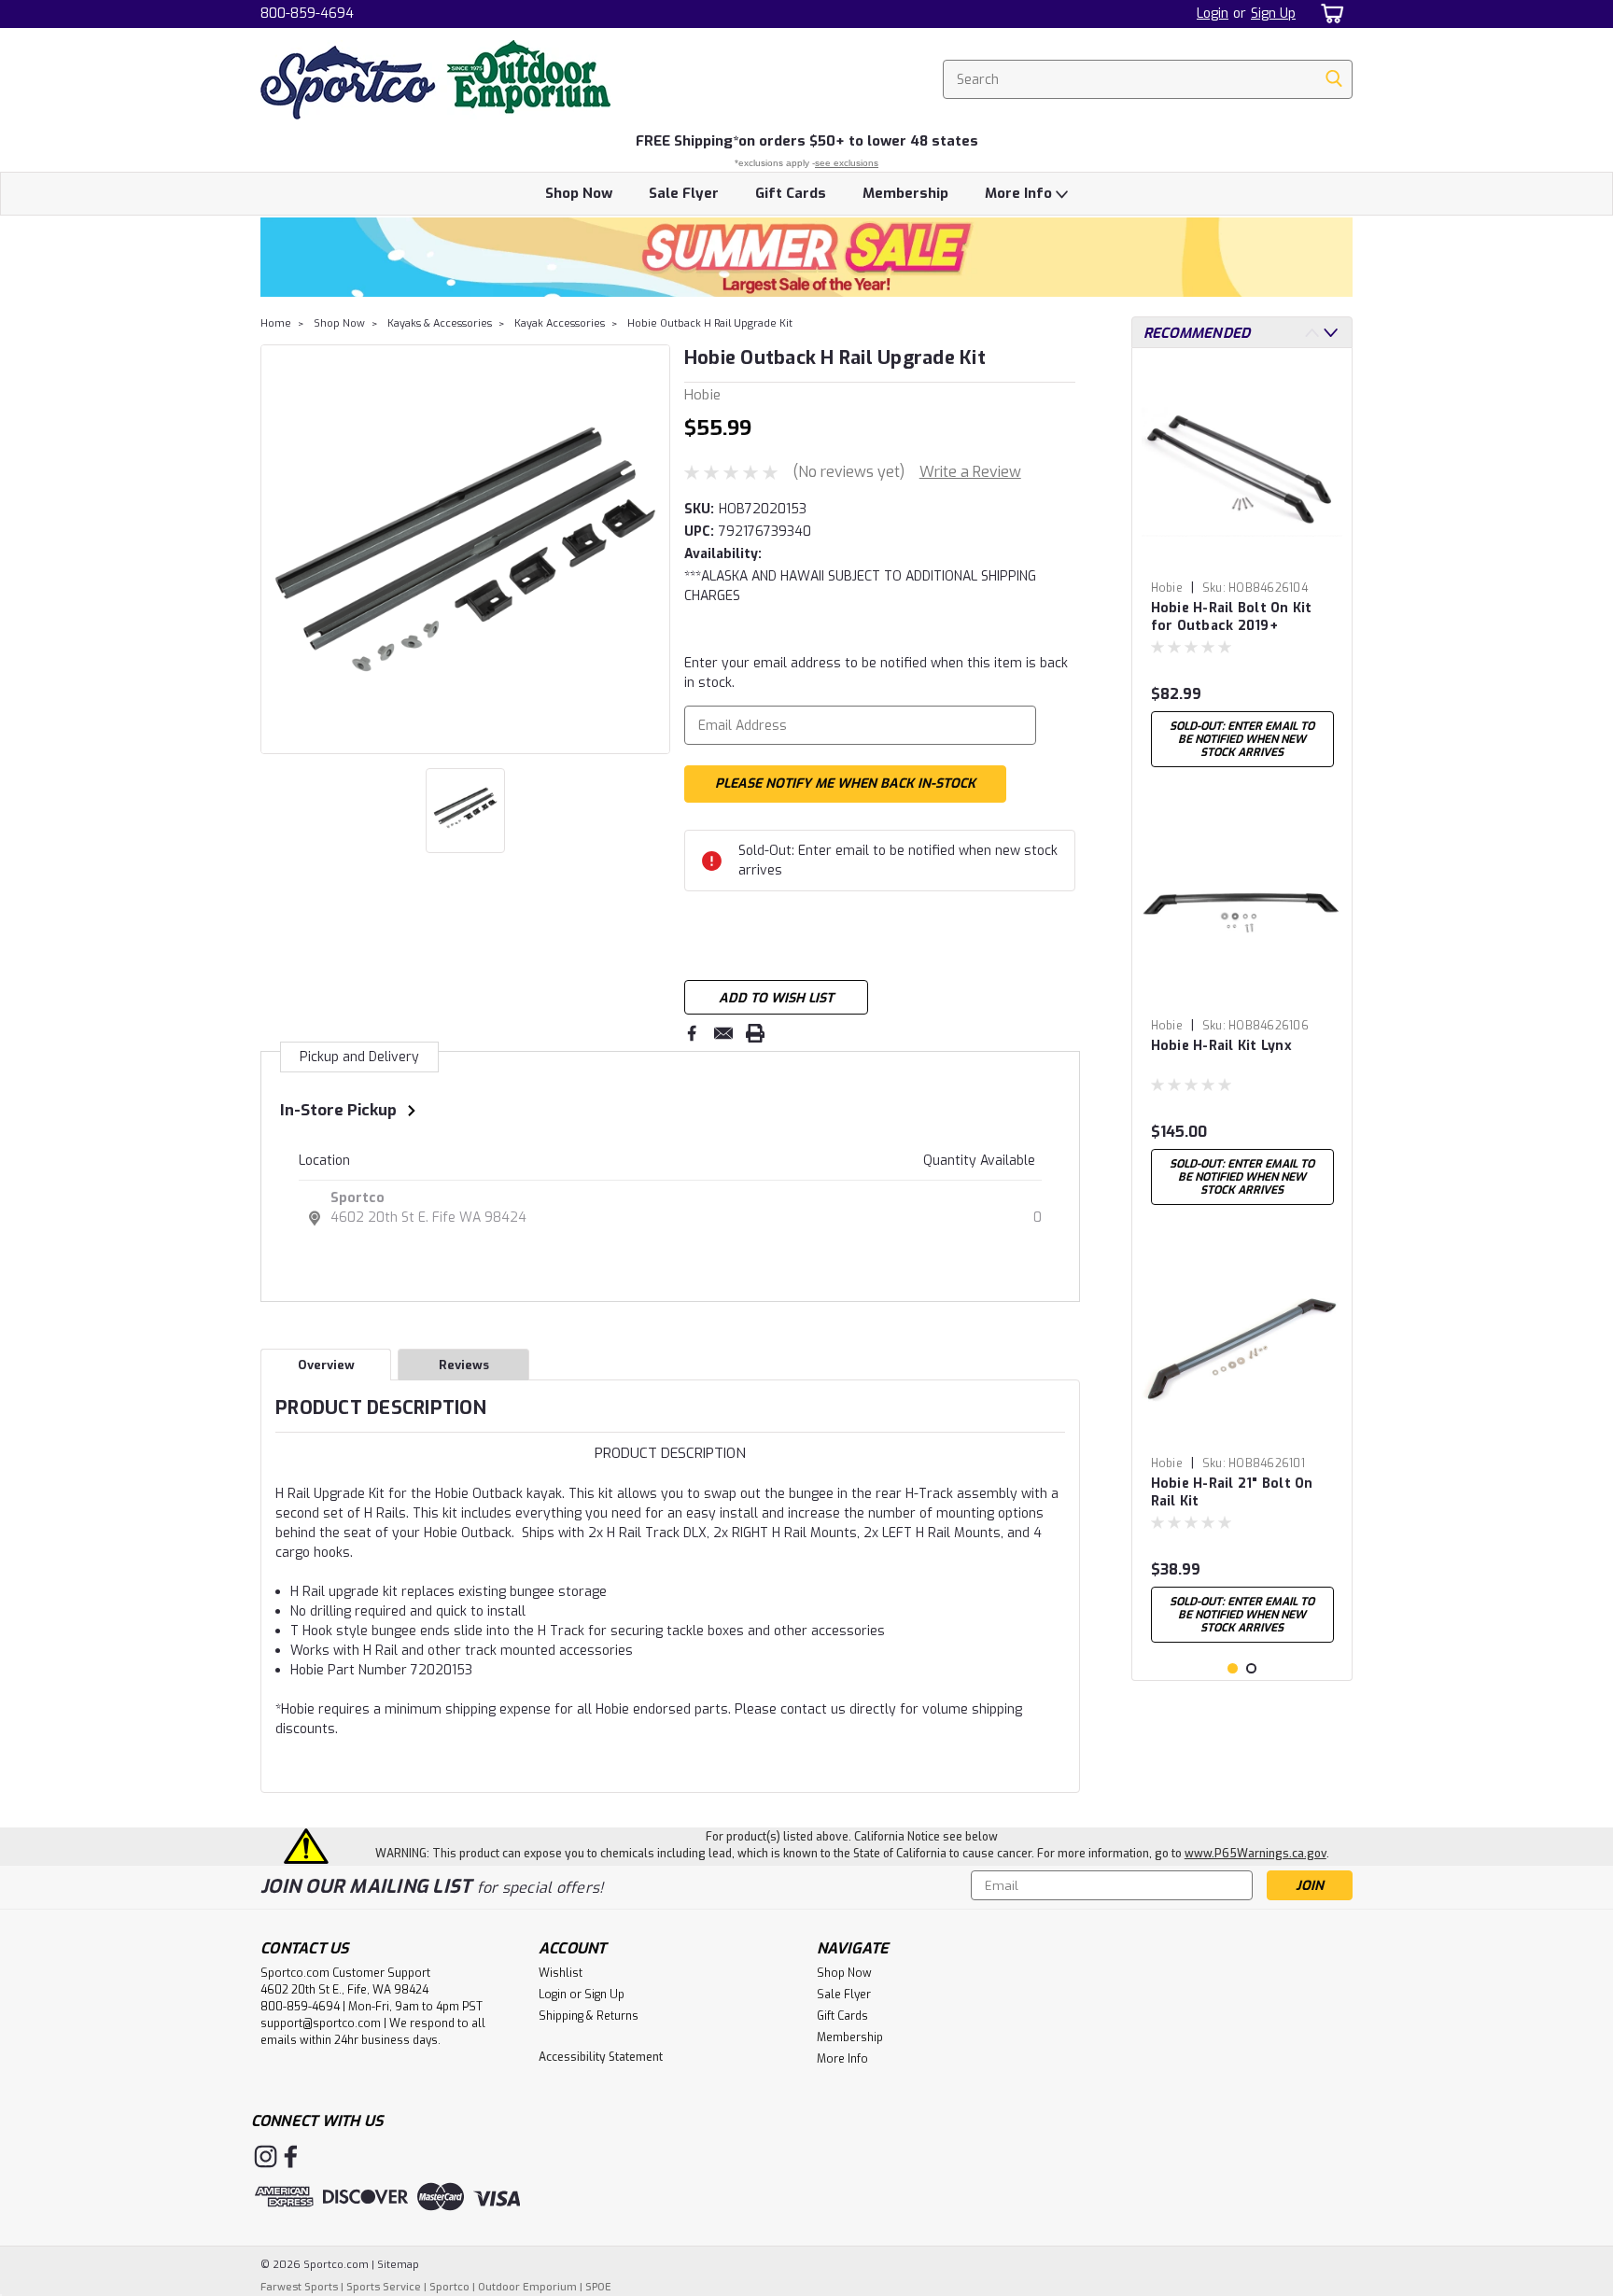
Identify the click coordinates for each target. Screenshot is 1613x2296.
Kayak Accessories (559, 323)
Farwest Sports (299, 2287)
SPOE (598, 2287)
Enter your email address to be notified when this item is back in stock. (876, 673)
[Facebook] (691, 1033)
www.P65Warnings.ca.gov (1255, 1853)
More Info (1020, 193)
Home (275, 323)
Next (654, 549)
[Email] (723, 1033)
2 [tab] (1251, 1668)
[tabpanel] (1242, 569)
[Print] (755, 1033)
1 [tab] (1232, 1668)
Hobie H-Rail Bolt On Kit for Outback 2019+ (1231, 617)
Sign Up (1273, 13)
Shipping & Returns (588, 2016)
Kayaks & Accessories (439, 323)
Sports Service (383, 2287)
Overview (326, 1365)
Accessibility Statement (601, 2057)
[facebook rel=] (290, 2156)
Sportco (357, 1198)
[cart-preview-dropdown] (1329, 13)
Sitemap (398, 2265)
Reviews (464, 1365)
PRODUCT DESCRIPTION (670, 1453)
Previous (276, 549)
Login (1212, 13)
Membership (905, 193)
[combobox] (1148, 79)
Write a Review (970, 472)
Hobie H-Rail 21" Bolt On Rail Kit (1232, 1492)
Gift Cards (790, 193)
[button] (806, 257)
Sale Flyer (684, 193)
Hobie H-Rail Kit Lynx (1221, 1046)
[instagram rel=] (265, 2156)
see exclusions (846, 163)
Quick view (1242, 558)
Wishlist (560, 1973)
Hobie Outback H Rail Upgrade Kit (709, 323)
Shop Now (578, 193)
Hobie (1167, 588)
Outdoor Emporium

# WHAT TO DO:
Return only the lines between the one holding "[Print] (755, 1033)" and the one holding "Kit (1232, 1492)", inclusive, exactly as they appear above.

# YOUR SOLUTION:
[Print] (755, 1033)
1 [tab] (1232, 1668)
Hobie H-Rail Bolt On Kit for Outback 2019+ (1231, 617)
Sign Up (1273, 13)
Shipping & Returns (588, 2016)
Kayaks & Accessories (439, 323)
Sports Service (383, 2287)
Overview (326, 1365)
Accessibility Statement (601, 2057)
[facebook rel=] (290, 2156)
Sportco (357, 1198)
[cart-preview-dropdown] (1329, 13)
Sitemap (398, 2265)
Reviews (464, 1365)
PRODUCT DESCRIPTION (670, 1453)
Previous (276, 549)
Login (1212, 13)
Membership (905, 193)
[combobox] (1148, 79)
Write a Review (970, 472)
Hobie H-Rail 21" Bolt On Rail Kit (1232, 1492)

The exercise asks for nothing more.